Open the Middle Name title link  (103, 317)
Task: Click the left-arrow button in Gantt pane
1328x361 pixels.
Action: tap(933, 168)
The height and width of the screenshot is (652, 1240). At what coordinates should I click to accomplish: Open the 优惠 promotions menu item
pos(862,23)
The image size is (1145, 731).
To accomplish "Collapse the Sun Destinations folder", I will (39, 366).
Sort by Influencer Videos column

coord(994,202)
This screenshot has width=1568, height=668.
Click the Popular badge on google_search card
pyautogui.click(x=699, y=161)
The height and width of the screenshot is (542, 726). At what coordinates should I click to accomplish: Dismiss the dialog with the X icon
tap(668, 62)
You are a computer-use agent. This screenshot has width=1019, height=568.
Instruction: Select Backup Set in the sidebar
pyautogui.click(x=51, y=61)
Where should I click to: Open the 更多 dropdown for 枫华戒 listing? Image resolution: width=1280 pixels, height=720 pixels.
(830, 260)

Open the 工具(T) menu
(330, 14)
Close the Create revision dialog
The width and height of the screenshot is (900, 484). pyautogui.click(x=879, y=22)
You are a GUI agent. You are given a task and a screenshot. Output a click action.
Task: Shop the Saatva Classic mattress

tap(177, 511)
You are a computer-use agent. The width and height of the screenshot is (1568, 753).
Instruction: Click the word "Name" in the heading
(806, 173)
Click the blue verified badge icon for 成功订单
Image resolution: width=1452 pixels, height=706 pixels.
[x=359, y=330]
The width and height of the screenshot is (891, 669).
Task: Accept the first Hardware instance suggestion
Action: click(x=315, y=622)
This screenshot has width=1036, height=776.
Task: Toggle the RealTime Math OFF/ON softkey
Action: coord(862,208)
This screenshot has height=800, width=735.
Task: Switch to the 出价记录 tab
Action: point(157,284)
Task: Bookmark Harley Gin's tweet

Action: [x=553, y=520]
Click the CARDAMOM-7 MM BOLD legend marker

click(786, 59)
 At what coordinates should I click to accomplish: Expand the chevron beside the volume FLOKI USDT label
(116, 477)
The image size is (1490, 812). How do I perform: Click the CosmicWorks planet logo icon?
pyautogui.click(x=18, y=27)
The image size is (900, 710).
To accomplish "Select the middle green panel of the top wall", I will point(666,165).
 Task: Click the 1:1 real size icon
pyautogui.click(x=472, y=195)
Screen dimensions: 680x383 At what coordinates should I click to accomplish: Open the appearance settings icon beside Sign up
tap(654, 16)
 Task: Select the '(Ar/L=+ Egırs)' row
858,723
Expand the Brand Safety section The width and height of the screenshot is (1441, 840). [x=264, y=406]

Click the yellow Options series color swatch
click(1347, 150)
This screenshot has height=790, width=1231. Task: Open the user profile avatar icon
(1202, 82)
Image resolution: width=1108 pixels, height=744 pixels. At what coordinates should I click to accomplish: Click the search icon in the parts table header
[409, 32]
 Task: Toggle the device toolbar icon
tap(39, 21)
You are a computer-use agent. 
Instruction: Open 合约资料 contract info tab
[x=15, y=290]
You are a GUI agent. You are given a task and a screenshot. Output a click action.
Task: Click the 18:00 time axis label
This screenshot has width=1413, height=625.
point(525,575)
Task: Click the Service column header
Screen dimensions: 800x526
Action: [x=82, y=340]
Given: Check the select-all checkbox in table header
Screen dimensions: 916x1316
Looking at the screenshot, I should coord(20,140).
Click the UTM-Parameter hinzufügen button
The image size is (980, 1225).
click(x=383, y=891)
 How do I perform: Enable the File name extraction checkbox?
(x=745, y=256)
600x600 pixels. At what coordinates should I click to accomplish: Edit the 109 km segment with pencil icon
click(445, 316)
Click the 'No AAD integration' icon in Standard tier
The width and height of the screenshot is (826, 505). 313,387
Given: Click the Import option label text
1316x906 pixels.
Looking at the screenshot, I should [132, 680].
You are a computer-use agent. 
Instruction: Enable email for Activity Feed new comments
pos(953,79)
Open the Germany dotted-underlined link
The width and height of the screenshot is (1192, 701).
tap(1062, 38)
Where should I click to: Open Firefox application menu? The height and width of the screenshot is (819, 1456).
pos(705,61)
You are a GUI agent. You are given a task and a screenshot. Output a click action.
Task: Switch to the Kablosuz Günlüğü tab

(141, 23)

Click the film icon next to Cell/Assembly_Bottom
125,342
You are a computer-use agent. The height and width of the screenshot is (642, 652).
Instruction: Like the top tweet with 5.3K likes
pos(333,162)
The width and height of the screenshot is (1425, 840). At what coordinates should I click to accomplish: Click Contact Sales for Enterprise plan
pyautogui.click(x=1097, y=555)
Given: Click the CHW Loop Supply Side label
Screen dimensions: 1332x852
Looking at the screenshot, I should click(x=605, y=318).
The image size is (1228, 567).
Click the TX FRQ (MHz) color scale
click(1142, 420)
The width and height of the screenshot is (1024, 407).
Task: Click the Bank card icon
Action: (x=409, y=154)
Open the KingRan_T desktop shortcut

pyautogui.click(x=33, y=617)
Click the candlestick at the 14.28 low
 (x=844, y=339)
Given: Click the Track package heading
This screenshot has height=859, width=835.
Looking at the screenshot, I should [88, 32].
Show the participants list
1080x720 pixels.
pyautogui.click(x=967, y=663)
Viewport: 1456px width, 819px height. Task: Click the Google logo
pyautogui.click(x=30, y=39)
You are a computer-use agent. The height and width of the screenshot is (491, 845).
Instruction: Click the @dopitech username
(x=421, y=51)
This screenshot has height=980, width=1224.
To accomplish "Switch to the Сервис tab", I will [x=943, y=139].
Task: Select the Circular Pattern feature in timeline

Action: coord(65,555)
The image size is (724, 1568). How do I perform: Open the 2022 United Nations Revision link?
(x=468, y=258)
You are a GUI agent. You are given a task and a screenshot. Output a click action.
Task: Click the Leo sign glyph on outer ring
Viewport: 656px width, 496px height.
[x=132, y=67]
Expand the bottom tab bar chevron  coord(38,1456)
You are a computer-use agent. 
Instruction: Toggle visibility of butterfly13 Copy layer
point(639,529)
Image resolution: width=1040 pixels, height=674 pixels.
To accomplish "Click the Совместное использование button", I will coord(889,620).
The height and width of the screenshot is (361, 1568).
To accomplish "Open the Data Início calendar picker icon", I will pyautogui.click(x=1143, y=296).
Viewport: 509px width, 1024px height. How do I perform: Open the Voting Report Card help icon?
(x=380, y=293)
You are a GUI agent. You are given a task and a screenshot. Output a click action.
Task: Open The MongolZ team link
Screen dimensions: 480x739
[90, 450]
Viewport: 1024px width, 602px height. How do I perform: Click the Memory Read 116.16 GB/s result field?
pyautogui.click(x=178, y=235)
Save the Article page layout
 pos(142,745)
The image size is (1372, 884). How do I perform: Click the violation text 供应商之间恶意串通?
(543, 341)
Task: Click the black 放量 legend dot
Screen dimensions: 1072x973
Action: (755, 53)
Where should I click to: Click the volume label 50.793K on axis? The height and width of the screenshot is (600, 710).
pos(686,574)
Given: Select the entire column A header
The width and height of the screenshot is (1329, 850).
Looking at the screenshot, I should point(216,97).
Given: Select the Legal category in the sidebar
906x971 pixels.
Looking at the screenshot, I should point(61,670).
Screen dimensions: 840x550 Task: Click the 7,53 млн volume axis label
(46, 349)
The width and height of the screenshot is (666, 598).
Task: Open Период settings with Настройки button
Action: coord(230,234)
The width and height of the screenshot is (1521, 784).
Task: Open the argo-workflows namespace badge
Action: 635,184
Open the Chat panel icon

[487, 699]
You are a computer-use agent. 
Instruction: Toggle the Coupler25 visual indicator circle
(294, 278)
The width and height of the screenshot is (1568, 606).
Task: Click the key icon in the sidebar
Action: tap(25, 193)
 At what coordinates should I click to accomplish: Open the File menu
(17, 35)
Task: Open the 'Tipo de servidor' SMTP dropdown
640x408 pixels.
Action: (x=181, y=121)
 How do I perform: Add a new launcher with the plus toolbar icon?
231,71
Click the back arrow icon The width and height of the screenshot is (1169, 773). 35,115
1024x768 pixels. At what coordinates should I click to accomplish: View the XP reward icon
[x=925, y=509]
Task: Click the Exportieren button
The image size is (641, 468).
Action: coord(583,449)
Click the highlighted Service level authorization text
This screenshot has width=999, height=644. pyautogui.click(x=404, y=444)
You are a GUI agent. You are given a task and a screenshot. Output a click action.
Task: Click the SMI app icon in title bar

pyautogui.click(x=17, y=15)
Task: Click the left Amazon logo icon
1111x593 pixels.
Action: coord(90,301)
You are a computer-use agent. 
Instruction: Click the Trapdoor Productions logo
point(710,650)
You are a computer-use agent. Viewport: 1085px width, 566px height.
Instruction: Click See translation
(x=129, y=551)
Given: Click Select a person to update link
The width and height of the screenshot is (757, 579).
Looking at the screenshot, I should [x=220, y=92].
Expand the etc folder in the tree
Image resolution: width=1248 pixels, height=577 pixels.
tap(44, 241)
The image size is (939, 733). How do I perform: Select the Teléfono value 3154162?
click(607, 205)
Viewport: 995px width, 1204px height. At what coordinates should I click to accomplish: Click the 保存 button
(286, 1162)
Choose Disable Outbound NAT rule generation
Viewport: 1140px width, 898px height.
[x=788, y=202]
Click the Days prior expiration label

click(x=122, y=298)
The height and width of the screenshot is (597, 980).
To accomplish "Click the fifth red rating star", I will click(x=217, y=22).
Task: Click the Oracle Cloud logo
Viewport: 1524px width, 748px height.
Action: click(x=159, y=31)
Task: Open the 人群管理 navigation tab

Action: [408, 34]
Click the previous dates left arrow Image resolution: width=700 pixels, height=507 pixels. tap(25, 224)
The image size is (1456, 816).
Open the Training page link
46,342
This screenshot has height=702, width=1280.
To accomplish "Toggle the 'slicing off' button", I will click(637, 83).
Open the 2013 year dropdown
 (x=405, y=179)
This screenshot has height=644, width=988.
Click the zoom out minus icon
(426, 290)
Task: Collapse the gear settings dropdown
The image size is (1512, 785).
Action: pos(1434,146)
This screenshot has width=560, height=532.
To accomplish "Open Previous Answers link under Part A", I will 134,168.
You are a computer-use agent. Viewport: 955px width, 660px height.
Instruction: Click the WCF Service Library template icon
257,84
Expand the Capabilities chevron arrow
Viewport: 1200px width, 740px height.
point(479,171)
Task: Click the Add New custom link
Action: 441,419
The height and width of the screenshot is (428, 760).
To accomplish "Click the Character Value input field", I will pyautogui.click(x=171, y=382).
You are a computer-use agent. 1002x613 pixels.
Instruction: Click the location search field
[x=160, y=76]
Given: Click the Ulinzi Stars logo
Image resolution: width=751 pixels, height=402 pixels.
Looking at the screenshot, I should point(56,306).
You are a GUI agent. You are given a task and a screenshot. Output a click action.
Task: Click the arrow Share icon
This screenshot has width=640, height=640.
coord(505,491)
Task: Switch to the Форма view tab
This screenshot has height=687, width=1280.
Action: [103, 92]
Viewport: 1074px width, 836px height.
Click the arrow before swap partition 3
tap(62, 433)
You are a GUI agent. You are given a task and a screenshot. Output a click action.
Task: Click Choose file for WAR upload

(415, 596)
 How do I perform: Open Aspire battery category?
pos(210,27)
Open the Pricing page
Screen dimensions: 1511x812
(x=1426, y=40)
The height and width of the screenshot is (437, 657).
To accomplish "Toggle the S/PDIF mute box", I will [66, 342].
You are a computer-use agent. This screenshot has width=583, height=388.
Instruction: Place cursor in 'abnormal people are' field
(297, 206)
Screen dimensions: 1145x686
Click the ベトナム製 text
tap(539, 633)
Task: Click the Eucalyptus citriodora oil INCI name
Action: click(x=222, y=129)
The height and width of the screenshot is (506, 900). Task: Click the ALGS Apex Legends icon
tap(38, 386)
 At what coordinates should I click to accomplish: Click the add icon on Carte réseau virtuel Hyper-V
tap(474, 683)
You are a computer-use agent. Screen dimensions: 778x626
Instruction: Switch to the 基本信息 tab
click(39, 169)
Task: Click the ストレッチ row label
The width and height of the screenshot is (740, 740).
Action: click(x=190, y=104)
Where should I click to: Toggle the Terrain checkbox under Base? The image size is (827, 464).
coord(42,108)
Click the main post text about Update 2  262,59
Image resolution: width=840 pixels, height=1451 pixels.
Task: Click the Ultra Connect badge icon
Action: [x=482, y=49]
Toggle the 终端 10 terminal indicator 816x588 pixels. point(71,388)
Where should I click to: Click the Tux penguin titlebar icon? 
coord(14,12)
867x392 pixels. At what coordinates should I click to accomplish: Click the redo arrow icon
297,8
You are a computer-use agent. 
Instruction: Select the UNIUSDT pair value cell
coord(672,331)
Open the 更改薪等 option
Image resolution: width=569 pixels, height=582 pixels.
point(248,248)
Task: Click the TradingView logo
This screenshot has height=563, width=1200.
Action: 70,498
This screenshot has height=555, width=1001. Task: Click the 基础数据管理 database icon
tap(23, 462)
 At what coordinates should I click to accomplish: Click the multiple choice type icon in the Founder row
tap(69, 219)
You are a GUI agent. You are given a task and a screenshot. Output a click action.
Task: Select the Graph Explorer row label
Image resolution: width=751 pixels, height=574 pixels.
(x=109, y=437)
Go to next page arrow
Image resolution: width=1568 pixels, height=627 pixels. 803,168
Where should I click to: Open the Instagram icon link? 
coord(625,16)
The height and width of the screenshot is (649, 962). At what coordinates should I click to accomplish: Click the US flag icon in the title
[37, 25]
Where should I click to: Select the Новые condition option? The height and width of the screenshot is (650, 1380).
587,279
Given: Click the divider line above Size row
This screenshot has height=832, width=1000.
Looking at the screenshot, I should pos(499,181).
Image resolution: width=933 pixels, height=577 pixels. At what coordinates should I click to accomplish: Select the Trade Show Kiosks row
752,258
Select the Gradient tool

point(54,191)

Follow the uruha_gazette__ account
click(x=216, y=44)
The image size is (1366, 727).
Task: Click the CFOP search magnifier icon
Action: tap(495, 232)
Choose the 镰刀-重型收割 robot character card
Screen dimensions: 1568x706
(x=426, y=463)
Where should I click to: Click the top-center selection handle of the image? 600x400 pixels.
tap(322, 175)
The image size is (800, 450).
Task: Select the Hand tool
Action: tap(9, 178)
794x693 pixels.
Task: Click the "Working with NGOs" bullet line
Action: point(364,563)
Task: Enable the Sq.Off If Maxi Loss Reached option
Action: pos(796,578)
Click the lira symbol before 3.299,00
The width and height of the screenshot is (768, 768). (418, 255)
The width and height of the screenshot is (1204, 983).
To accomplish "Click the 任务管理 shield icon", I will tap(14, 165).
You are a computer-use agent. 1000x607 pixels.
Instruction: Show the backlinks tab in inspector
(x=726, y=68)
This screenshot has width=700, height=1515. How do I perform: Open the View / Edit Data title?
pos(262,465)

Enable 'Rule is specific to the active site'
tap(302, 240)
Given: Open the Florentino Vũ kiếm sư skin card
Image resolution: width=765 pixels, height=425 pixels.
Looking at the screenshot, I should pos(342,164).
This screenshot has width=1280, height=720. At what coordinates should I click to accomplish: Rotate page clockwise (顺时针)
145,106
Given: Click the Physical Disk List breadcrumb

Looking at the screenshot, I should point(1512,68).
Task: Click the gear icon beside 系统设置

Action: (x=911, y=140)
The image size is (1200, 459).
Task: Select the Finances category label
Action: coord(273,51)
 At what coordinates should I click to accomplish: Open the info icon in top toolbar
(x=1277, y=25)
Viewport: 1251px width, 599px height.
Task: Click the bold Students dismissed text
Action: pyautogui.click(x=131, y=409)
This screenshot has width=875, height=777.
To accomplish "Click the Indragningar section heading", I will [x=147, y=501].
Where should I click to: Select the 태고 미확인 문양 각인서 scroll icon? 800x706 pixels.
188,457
════════════════════
Could you write out, exactly as they stand, only the lines above that begin at the line with "The image size is (939, 733)." and stop after the line with "This screenshot has height=702, width=1280."?

The image size is (939, 733). How do I perform: Select the Teléfono value 3154162?
click(607, 205)
Viewport: 995px width, 1204px height. At what coordinates should I click to accomplish: Click the 保存 button
(286, 1162)
Choose Disable Outbound NAT rule generation
Viewport: 1140px width, 898px height.
[x=788, y=202]
Click the Days prior expiration label

click(x=122, y=298)
The height and width of the screenshot is (597, 980).
To accomplish "Click the fifth red rating star", I will click(x=217, y=22).
Task: Click the Oracle Cloud logo
Viewport: 1524px width, 748px height.
Action: click(x=159, y=31)
Task: Open the 人群管理 navigation tab

Action: [408, 34]
Click the previous dates left arrow Image resolution: width=700 pixels, height=507 pixels. tap(25, 224)
The image size is (1456, 816).
Open the Training page link
46,342
This screenshot has height=702, width=1280.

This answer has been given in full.